Under Iranian law, all women and girls 9 years old and older must cover their hair to abide by the country’s strict interpretation of Islamic dress code. And despite that Iranian women never stopped fighting, by 1983, no woman was able to set foot in government offices, because those who dared to challenge the rules, risked being beaten, lashed, arrested, fined, humiliated, fired from their jobs or even having acid thrown at them. Gradually, the Islamic Republic succeeded in chipping away the rights of women gained in the era before the revolution; domestic violence, child marriages, and more.
Are women’s voices now becoming a serious threat to the legitimacy of the Iranian theocracy?
Yes, despite the repressive regime, in 1999, female students protested the closure of a reformist newspaper, in 2009, they disputed the voting in the presidential elections, and in 2019-2020, they protested the increase in fuel prices. Now, young Iranian women are placing themselves as ‘agents of change’ not powerless victims, as the Western media often portrays them.
Acts of resistance using social media as a strategic tool are sustaining the momentum in the fight against repressive control over their bodies and minds. Under the Islamic Republic’s regime, organized collective action with strong leadership and networks of solidarity is challenging. Digital spaces and social media, thus, are becoming the site for transformative politics for women serving as spaces of cultural, social, and political contestation.
In 2014, when the brave journalist Masih Alinejad took a selfie without a veil in London and posted it on her Facebook page inspiring the country’s women to rise up, a new movement began. Many praised her for her courage, and this is how My Stealthy Freedom campaign began and became one of Iranian civil society’s biggest challenges to the regime yet. Within only a few years, My Stealthy Freedom page had more than a million followers.
In 2017, Masih Alinejad and some other activists from My Stealthy Freedom launched the White Wednesday Campaign, a new social media campaign where, on Wednesdays, women would wear a white headscarf, take it off in the street or in their cars, and film themselves while doing so. In 2018, another The Girls of the Revolution Street -started after a photo of a young woman, dressed in black and silently waving her white hijab on the end of a stick, went viral. But since Mahsa Amini’s death, the struggle for women’s rights started to take more radical forms. The public protests against the mandatory hijab law are impending the very foundations of the regime.
What do you believe needs to happen in Iran for women to be afforded their human rights?
I hope that this prize will send a clear message to world leaders that international pressure is needed to improve the lives of girls and women in Iran. The recognition of Mohammadi’s work has also highlighted the plight of other Iranian women and girls, including Armita Garavand, a 16-year-old who remains in a coma after being attacked by the morality police for not wearing a headscarf on a public subway car.

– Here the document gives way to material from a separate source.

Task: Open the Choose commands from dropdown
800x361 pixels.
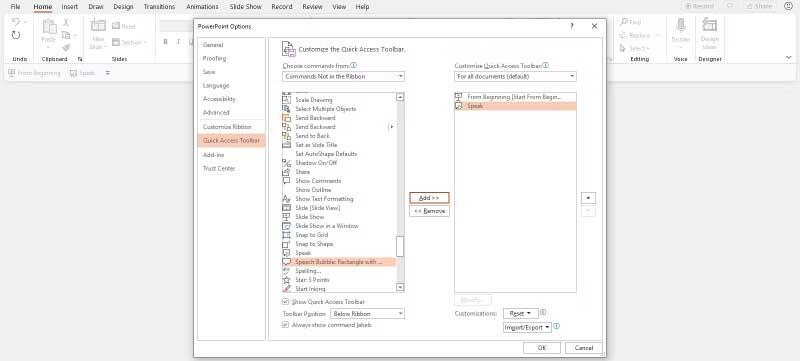Action: pyautogui.click(x=343, y=76)
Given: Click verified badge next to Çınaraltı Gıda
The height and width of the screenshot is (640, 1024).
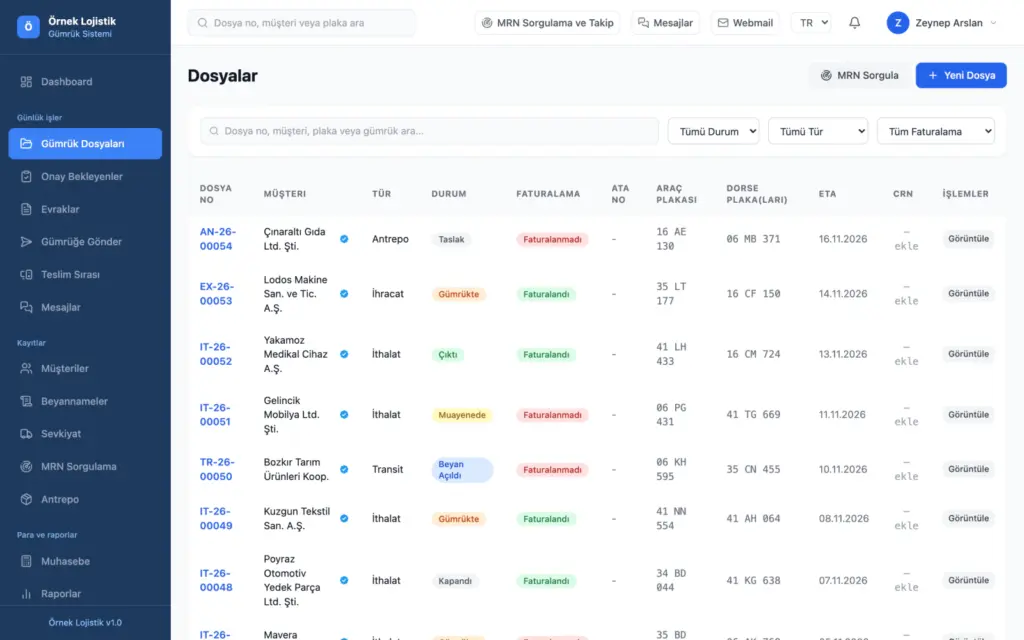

Over the past 44 years, Iranian women used different tactics to maintain their struggle, each phase more intense than the previous one. Through fearless public acts, Iranian women are claiming freedom of choice, freedom of expression, and freedom of religion. Now Iranian women are leading a revolutionary phase, in which Amini’s death was what triggered what I call the silent majority, those sympathetic bystanders, to fight for radical change. These are students, intellectuals, oil workers, prominent athletes, artists, merchants and more.
In the long run, women’s rights movements — if given the proper support — can triumph and lead to more open and liberal societies. As we search for effective ways to fight the global rise of authoritarianism, the key might lie in supporting women’s rights and grassroots feminist activism.